The Howl & The Hum human contact

Trois ans après la sortie de leur single fondateur Godmanchester Chinese Bridge, Sam Griffiths et son band The Howl & The Hum reviennent avec leur tout premier album à paraître le 29 mai 2020 : Human Contact. Un opus qui résonne singulièrement, et sans le vouloir, avec les événements mondiaux récents.

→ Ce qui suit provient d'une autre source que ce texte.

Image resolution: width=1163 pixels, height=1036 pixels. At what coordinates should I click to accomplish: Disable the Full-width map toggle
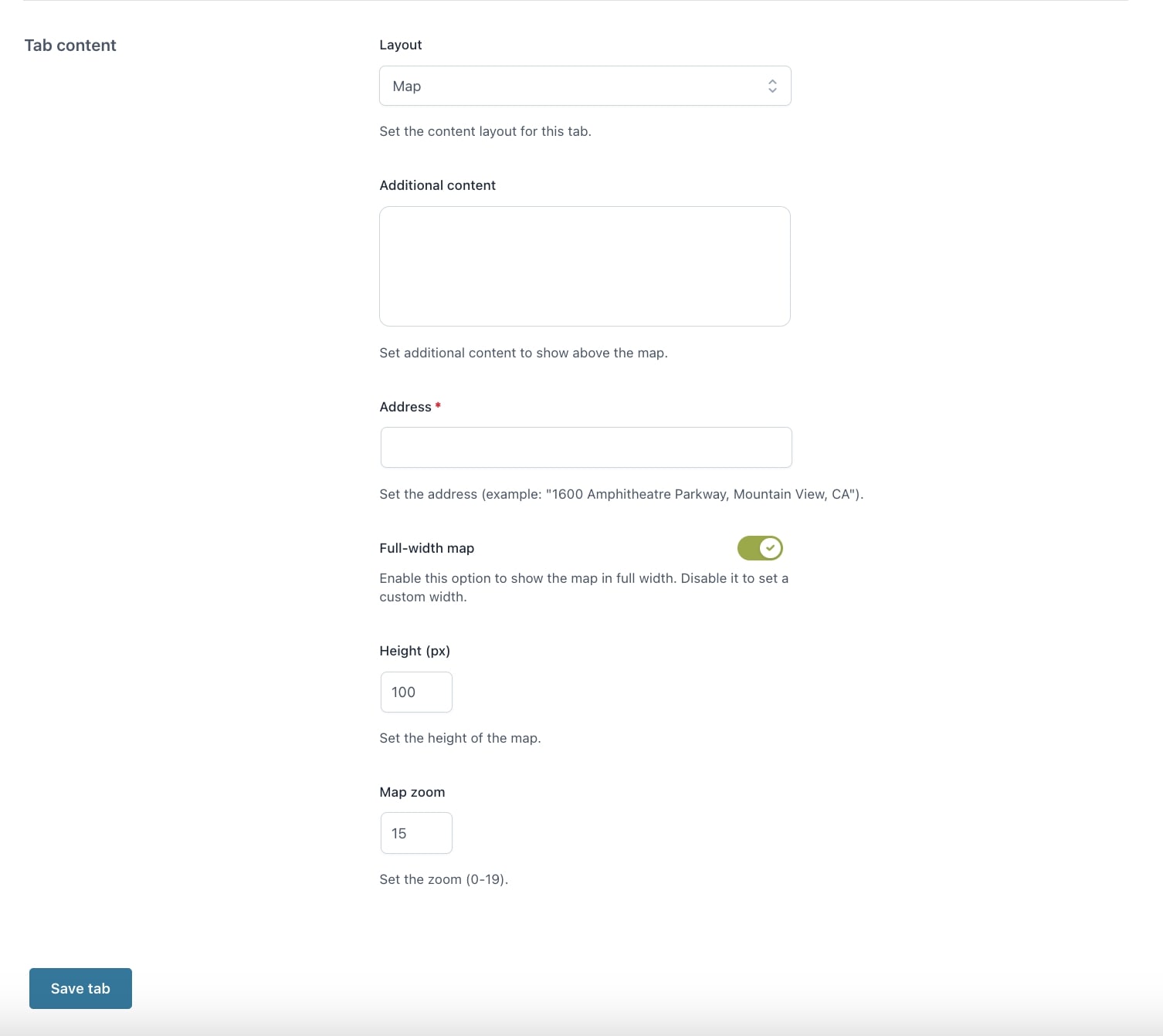click(760, 548)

Le quatuor The Howl & The Hum est originaire de York au Nord de l’Angleterre. Il a toujours privilégié le réel, la rencontre et l’échange. Lorsqu’il enregistre son premier album Human Contact, nous sommes en septembre 2019. Soit quatre mois avant le début de l’épidémie de Covid-19. La perspective du groupe est alors de pointer du doigt la déconnexion humaine qui s’intensifie. Et ce, à l’heure d’un “tout-digital” qui, s’il permet notamment aux musiciens en herbe de multiplier les opportunités de soumettre au monde leurs créations, ignore ces interactions sociales participant à la construction d’une identité créative forte et durable.

Façonnée par les sessions ouvertes auxquelles il prit très tôt l’habitude de prendre part, l’approche artistique de Sam Griffiths, le lead vocal et songwriter du groupe, est intuitive. Elle est liée aux émotions, aux ressentis et aux envies de son public. “Ce sont ces expériences qui vous forgent”, souligne-t-il sur le site officiel du band. En parallèle, c’est par ces réalités qu’il rencontra ses compagnons : Bradley Blackwell (basse), Jack Williams (batterie) et Conor Hirons (guitare).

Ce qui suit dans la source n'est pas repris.